Es besteht der Tatverdacht, dass ein international agierendes kriminelles
Netzwerk über einen längeren Zeitraum hinweg systematisch archäologische
Kulturgüter illegal geborgen und gewerbsmäßig in den Handel eingebracht hat.
Unter Koordination des Landeskriminalamts Baden-Württemberg wurden insgesamt 19
Objekte im Bundesgebiet und in Österreich durchsucht. Die Maßnahmen erstreckten
sich auf Baden-Württemberg, Bayern, Hamburg, Rheinland-Pfalz, sowie
Niederösterreich. Sie erfolgten in enger Zusammenarbeit und mit Unterstützung
einer Vielzahl nationaler und internationaler Fachinstitutionen, darunter das
Landesamt für Denkmalpflege Baden-Württemberg, das Württembergische
Landesmuseum, die Generaldirektion Kulturelles Erbe Rheinland-Pfalz, das
Bayerische Landesamt für Denkmalpflege, das Bundeskriminalamt, mehrere
Landeskriminalämter sowie Polizeibehörden aus Österreich.
Durchsucht wurden Wohn- und Geschäftsräume.

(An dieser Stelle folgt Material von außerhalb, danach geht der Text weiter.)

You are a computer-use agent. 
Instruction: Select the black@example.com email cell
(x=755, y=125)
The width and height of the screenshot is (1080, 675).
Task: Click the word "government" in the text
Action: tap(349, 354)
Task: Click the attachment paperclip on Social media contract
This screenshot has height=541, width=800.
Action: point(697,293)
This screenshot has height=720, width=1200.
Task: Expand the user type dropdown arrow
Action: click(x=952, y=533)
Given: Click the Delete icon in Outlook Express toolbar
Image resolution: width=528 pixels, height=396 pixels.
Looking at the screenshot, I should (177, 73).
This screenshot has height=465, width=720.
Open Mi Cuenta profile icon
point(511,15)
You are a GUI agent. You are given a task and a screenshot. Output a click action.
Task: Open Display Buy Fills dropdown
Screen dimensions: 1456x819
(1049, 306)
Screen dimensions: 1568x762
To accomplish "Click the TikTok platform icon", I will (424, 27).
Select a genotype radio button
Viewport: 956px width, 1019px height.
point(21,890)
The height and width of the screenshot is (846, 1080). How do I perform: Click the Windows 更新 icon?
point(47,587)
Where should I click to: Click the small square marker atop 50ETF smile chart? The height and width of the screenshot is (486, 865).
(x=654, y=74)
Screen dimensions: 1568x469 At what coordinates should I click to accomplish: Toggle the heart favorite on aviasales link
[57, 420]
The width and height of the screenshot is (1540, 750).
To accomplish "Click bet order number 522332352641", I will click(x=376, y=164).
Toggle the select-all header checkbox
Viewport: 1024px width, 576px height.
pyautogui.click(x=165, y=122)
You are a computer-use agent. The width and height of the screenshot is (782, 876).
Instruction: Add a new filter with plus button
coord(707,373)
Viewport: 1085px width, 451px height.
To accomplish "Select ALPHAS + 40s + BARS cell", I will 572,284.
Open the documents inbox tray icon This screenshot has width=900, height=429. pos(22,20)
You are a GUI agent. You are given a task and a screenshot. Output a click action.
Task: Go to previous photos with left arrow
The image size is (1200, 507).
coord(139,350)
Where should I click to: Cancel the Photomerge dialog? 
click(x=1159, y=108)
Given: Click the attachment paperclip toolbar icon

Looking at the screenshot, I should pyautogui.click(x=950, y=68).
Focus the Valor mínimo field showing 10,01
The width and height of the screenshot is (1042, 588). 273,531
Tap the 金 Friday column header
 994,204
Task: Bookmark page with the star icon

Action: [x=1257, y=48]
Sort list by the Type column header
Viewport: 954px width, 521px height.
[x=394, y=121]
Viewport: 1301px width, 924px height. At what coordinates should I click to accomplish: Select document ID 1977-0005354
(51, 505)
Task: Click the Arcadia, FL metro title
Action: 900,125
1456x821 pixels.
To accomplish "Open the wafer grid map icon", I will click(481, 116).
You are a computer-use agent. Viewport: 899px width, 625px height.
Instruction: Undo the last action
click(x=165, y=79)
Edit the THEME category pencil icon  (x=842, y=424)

Hierbei wurden umfangreiche
Beweismittel sichergestellt. Unter anderem fanden die Ermittlerinnen und
Ermittler eine Vielzahl archäologischer Gegenstände. In einem Gebäude wurden
zudem historische Schusswaffen sichergestellt. Die Untersuchung der
sichergestellten Gegenstände dauert an.
Auf die Spur der Täter, die arbeitsteilig und in wechselnden Gruppierungen
agiert haben sollen, um die Kultur- und Kunstschätze illegal zu beschaffen und
zu verkaufen, kamen die Ermittler des Landeskriminalamts Baden-Württemberg im
Juni 2025. Bei zwei Tatverdächtigen wurden damals eine Vielzahl archäologischer
Objekte sichergestellt, darunter befanden sich nach einer ersten Einschätzung
auch bedeutsame Kulturschätze.
Nach bisherigem Ermittlungsstand sollen die Täter gezielt archäologisch
bedeutsame Fundorte in Deutschland, Österreich und Spanien aufgesucht haben, um
dort mit Metalldetektoren und teilweise auch durch Unterwassererkundungen
Kulturgüter illegal zu bergen. Diese Objekte sollen anschließend über längere
Zeiträume hinweg gewerbsmäßig veräußert worden sein.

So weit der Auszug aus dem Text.